Permanently Frozen but Active
At both the south and north poles, home to some of the coldest temperatures on Earth, there is ground that never thaws. It is called permafrost, and by definition, this is subsurface soil that stays completely frozen for a minimum of two years, without thawing. This means the ground remains at 32°F (0°C) or colder and has ice in it.
You can say that plants can grow in the permafrost, if we refer to the term “permafrost” in a general sense. According to NASA, up to a quarter of the land in the Northern Hemisphere has permafrost underneath it, which consists of various layers of soil. The lower layers are technically where you can find the true permafrost as these layers do not thaw out. They consist of a heavy mixture of rock, soil, and sand which is held together by large swathes of ice, underground.
On top of this is what is called the “active layer”. This is where plants can sometimes grow. This section is made up of large amounts of organic carbon, which is matter made from dead plants that have never decomposed because of the extreme cold temperatures.
Unlike the ground beneath it, the active layer does thaw each year in summer in warmer areas, and refreezes in the fall. According to its definition, permafrost is actually underground, and so plants can not grow there. They can grow, however, in the active layer on top of it.
Arctic And Antarctic Plants
Since the active layer of the permafrost is often not that thick, plants that require deep root systems, like trees, cannot grow at the poles. There are many smaller plants that do thrive there each year, when temperatures rise in the warmer season.
In the Arctic, you can find about 1,700 species of plants. These include herbs, grasses, dwarf shrubs, mosses, lichens, and flowering plants. Some specific examples of arctic plants are purple saxifrage, the pasque flower, the arctic poppy, cotton grass, and reindeer lichen.
The Antarctic is also home to many types of plants. These include hundreds of species of moss and lichen, and two vascular plants: Antarctic hair grass and Antarctic pearlwort.
1. Reviving Ancient Plants
Places with extreme cold temperatures that provide for ground that never thaws are places that can also store history frozen in time. Scientists have found sediment containing ancient seeds from plants that were alive 30,000 years ago frozen in places like Siberia.

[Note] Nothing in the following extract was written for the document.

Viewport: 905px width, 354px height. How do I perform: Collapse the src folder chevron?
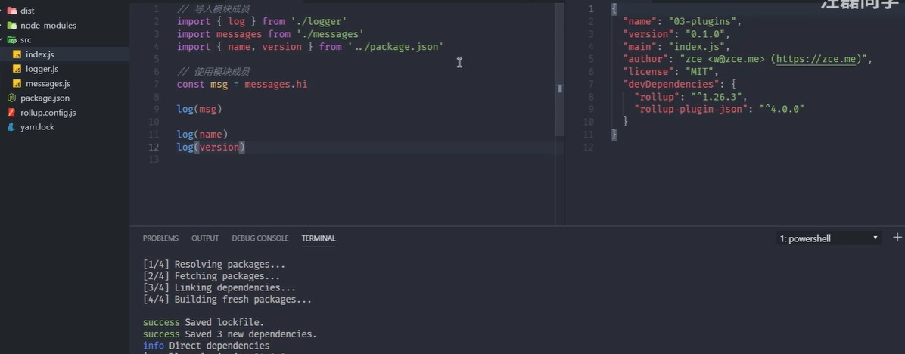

Amazingly, with some skill and luck, scientists are now able to bring some of these plants back to life. They do this by applying growth hormones to the plant remnants. This can kick-start the plant’s growth. As the permafrost melts with global warming, more ancient plants are likely to be “reborn” and other secrets revealed from beneath the ice. Global warming is not really a good thing in general, but it is enticing to think of what we may discover.